Recent Chinese gauges signalled concerns in the economy. The Fixed Assets Investment fell to a record low level since it was ever quoted in 1999; Private Investment in Fixed Assets dropped back to the lowest level in 2018. These leading investment indicators reflect that private companies are less willing to expand their business and the amount of public infrastructure projects dropped as well; both could lead to a falling employment rate.

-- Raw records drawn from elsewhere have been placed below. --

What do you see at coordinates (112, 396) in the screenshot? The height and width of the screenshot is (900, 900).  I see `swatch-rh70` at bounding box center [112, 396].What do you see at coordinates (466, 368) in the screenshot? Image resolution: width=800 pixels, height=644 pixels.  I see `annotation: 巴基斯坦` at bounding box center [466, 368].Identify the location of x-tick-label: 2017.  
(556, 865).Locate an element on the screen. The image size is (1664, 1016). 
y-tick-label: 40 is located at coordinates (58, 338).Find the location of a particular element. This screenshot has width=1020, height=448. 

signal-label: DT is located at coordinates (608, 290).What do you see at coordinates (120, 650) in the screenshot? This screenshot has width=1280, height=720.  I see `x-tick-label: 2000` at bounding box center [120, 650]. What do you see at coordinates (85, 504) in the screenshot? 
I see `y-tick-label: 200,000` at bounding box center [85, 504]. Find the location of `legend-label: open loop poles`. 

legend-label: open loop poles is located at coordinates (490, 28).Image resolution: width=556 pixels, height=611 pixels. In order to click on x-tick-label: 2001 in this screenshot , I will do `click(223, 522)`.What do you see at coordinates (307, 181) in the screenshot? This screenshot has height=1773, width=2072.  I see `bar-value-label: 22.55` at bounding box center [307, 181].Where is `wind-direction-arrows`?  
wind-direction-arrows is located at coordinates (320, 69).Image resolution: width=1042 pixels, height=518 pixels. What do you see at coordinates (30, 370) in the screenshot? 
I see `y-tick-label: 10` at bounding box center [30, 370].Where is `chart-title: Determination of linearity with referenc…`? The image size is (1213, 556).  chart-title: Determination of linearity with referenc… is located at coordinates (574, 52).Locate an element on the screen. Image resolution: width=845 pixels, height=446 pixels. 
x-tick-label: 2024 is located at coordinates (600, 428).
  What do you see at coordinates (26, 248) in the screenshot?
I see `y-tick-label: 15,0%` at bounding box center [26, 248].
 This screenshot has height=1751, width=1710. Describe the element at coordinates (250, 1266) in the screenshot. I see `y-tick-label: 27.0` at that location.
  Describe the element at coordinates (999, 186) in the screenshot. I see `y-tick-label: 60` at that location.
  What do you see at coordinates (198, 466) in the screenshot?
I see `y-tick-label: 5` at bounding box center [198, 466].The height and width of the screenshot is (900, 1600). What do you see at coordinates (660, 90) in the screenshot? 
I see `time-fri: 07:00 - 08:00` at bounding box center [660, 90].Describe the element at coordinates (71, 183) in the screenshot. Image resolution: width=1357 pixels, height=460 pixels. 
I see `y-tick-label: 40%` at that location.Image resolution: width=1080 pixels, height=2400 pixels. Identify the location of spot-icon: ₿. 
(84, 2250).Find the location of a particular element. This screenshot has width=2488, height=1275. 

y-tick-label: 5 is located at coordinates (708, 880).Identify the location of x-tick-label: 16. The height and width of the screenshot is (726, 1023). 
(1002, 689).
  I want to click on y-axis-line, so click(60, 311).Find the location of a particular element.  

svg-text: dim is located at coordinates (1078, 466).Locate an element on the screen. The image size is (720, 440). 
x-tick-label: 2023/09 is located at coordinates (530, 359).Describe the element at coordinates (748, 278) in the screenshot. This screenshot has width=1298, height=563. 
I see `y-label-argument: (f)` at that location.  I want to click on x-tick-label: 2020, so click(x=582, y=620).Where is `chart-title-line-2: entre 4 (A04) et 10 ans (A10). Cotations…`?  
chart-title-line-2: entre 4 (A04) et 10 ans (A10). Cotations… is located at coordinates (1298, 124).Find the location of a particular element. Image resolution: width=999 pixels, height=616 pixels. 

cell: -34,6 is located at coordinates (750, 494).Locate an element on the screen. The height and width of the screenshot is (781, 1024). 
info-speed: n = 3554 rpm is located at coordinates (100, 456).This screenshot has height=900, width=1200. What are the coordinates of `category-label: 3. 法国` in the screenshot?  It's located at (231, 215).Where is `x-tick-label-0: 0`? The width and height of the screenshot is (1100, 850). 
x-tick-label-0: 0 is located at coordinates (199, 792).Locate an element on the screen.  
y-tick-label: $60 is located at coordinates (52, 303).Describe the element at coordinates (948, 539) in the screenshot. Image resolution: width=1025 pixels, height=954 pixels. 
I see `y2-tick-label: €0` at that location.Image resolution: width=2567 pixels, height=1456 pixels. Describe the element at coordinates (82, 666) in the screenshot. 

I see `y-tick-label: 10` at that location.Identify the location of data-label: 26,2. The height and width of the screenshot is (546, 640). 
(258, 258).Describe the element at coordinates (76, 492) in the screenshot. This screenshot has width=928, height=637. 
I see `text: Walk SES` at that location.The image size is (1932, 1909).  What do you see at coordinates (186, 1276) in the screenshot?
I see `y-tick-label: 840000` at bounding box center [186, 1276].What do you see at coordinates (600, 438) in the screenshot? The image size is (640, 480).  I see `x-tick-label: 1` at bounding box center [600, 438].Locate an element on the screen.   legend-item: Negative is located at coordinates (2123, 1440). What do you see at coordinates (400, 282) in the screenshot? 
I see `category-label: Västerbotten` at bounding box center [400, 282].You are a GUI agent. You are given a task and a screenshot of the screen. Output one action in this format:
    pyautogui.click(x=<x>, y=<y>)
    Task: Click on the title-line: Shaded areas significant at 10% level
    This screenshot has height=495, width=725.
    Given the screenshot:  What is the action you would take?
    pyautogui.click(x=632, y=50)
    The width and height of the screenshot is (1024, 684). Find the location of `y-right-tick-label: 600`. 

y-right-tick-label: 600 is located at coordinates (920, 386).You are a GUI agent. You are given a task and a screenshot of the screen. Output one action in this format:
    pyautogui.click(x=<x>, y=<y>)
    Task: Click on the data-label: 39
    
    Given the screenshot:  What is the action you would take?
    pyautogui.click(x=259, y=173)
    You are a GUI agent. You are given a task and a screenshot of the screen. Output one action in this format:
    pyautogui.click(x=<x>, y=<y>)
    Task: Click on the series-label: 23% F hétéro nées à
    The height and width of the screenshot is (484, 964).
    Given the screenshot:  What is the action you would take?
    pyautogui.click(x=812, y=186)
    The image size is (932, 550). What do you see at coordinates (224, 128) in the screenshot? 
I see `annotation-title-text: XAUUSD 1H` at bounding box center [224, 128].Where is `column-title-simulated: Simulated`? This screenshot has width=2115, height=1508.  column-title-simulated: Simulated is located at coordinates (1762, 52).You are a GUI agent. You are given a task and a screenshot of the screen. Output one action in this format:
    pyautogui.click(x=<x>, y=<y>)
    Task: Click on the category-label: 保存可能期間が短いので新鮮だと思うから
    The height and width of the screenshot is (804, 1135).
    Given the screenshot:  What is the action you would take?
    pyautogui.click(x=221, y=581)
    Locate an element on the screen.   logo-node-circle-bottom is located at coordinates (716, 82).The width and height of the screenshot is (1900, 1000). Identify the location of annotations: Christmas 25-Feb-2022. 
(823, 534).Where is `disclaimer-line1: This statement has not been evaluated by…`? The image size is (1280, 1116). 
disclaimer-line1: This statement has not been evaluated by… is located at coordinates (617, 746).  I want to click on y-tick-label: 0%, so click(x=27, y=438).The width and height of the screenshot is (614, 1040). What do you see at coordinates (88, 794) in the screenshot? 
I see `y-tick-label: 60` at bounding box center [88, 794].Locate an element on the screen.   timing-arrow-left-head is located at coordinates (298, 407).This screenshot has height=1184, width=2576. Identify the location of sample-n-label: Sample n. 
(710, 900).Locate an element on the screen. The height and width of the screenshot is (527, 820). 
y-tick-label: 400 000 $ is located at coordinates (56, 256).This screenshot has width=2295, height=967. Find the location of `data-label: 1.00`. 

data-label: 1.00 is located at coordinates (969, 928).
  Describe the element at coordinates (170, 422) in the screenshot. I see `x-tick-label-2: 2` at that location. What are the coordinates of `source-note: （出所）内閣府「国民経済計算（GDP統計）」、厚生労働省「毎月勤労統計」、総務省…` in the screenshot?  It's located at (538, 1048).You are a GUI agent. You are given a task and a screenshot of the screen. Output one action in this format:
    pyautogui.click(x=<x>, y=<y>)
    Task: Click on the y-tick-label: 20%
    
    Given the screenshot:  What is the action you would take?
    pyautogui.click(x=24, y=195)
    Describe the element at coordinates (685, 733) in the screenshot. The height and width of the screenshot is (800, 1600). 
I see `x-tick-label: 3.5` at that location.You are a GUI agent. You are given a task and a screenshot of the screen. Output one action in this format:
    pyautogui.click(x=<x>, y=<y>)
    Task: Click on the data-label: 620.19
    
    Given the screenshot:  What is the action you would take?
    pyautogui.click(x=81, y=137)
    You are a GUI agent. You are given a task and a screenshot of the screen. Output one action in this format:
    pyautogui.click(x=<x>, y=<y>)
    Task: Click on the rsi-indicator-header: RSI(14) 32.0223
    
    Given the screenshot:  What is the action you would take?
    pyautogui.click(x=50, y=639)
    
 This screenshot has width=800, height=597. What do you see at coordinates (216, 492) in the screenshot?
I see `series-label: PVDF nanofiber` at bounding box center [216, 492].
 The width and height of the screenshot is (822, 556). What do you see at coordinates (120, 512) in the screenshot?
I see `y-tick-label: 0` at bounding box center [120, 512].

Also, consumer purchases continue to show a lack of momentum: Retail Sales dropped to the lowest level in May since June 2003. The weak Chinese investment and consumption have contributed to the weakness in the Yuan. Significant improvements are less likely to be seen soon as it would take time and efforts. This makes the Yuan vulnerable against the U.S. Dollar; the latter has gained support from improved US economic conditions and Fed rate hikes.
In the near term, volatility in the USD/CNH could rise amid the resumed US-China trade war. Despite of rounds of negotiations between senior U.S. and Chinese government officials over the past few weeks, the two parties failed to reach a consensus. On June 15, the U.S. issued the final list of approximately $50 billion Chinese imports that will be placed with a 25% tariff. A major focus is on “Made in China 2025” policy related products.
Correspondingly, China announced on the same day that it will implement a 25% tariff on $50 billion US imports. The targeted U.S. goods are agricultural products, cars and aquatic products. China will start to collect tariffs on the first batch of $34 billion US goods from July 6, following the effectiveness of U.S.’ tariff on the same amount on the same day. The rest will be determined once the U.S. releases its plan on the second batch. In the coming week, the two parties could reveal more tic-for-tac attacks against each other and drive market moves.
From a technical point of view, the USD/CNH has closed above the long-term downward channel, indicating a reversal (bearish for the Yuan). If the pair can climb above 6.4352-6.4447 region, the next target to watch is 6.5084.